In the last two posts in this series, I shared two methods for studying long passages of Scripture to get an overview of their meaning in context. If you missed those, check them out here and here. Today I want to move on, and focus on the first of two methods for breaking down individual verses.
I want to note that there is a place for both things in the Christian life, and one is not better than another. Studying larger passages helps us get a sense of the context and scope of what we’re reading about, to see the full story and the broader sweep of God’s plan. But there’s also a lot to learn from taking a microscope to a particular verse, getting down into the details, and this method, one that I’ve seen on Pinterest many times (I didn’t make it up!), is a simple one that will help you do just that.
- S: Scripture. Choose a verse and copy it down word-for-word.
- O: Observation. Write a few sentences about the meaning of the verse.
- A: Application. Write a few sentences about how the verse’s meaning applies to your life.

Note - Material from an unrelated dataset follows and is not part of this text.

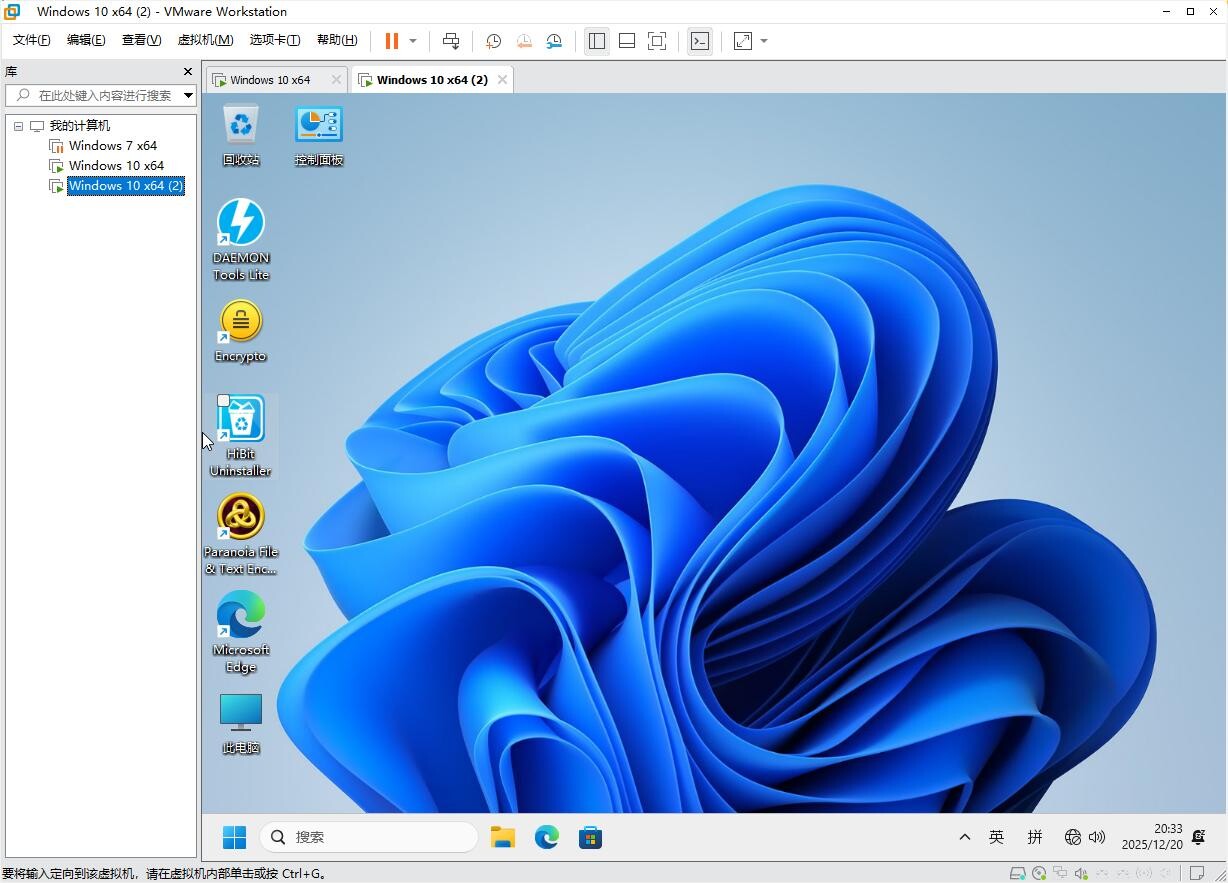The image size is (1228, 883).
Task: Enter full screen mode via toolbar
Action: pos(657,41)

- P: Prayer. Write out a quick prayer relating to the verse.
For an example, let’s use 1 John 2:17.
S: “And the world is passing away along with its desires, but whoever does the will of God abides forever.”
O: Everything that people chase after outside of God’s will is temporary and ultimately meaningless. This world will go by like a flash, and trying to find meaning only in the things of the world is a fruitless pursuit. We find purpose and meaning in our lives by knowing God’s will and living it out. He has provided a way to eternal life, that allows us to bypass the temporary nature of the world.

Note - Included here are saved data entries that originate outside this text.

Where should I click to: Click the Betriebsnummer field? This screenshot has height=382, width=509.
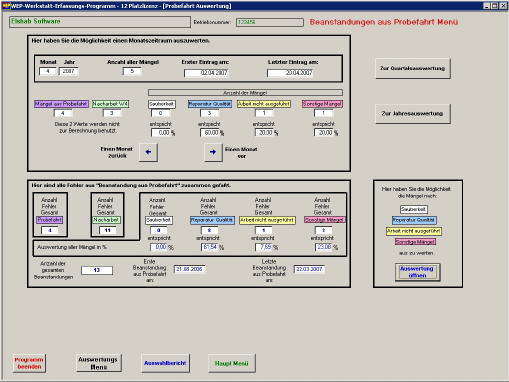pos(270,22)
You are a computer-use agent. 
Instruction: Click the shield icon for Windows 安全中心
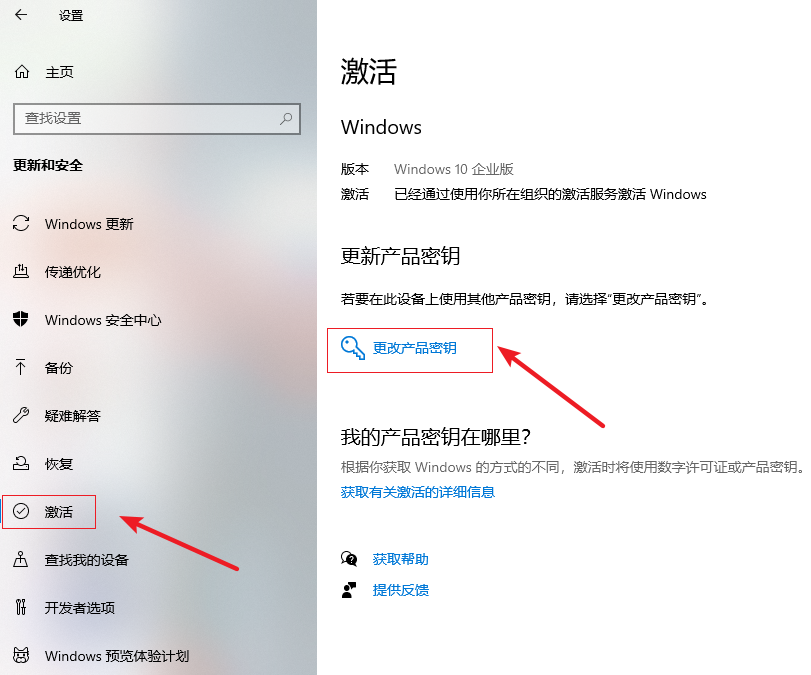tap(21, 319)

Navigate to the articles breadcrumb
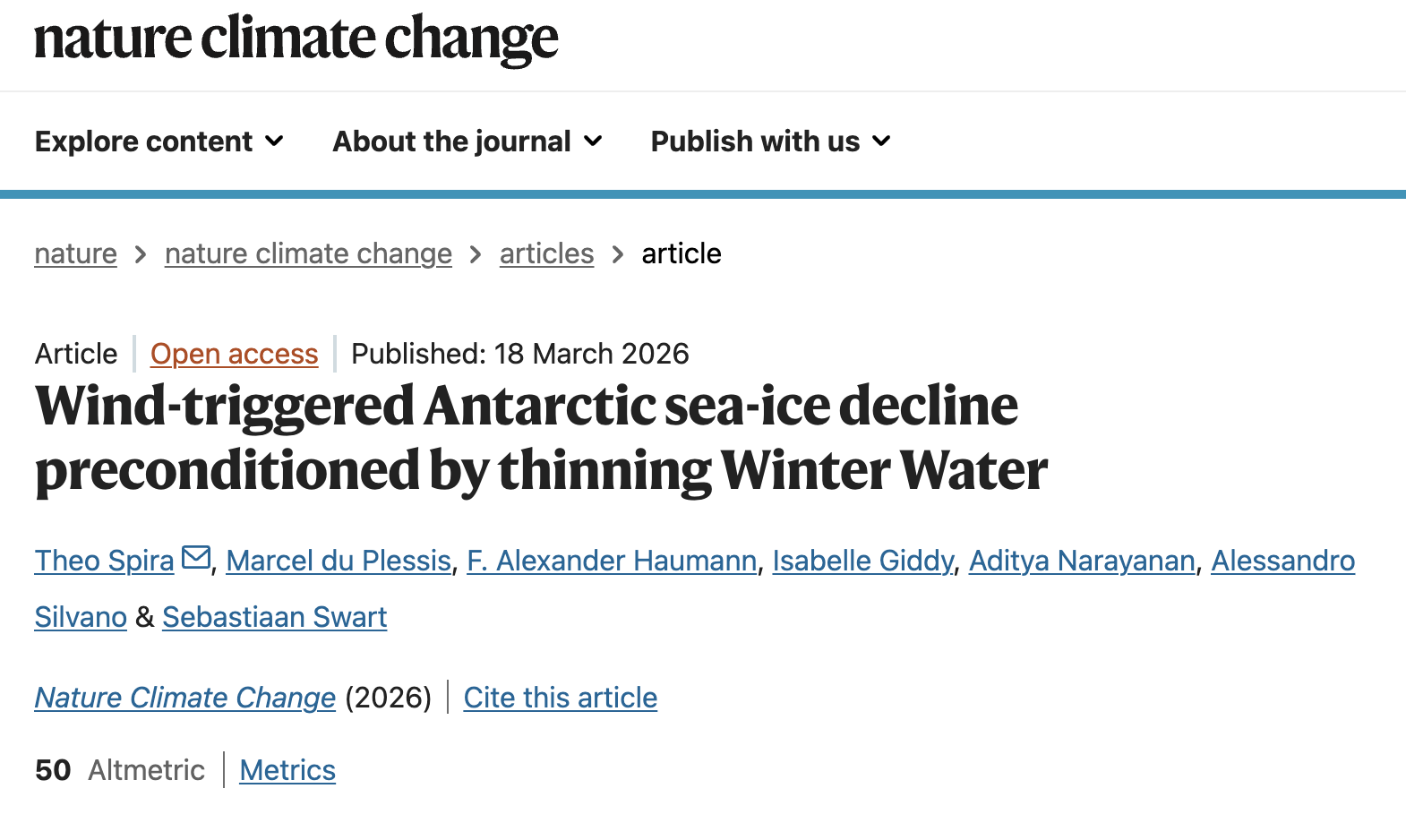point(546,254)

A: There’s no reason to wish for things that I can’t or don’t have. I have God, and that’s enough – being able to live “freely”, do things the Bible forbids, or seek entirely after worldly things would never make me as happy as I sometimes fall into the trap of thinking it would.
P: Lord, help me to remember this verse when everything around me is glittering temptingly. Help me to remember that pursuing Your best for my life is the only way to happiness, and to see worldly things as temporary and fading.
When to Use It
This method is great when you don’t have a lot of time for Bible study. It doesn’t require you to do a lot of reading – you can read 3 or 4 verses and then choose one to focus on. It’s a quick and simple way to cover the important points.
When Not to Use It
Honestly, anytime you want to study a verse, this a great method to come back to. You can adjust it to be as quick or as deep as you want: the Observation section could take two minutes or it could take twenty. You could write out a two-sentence prayer or a two-page prayer. There really isn’t a time that this method can’t be adapted to fit your needs.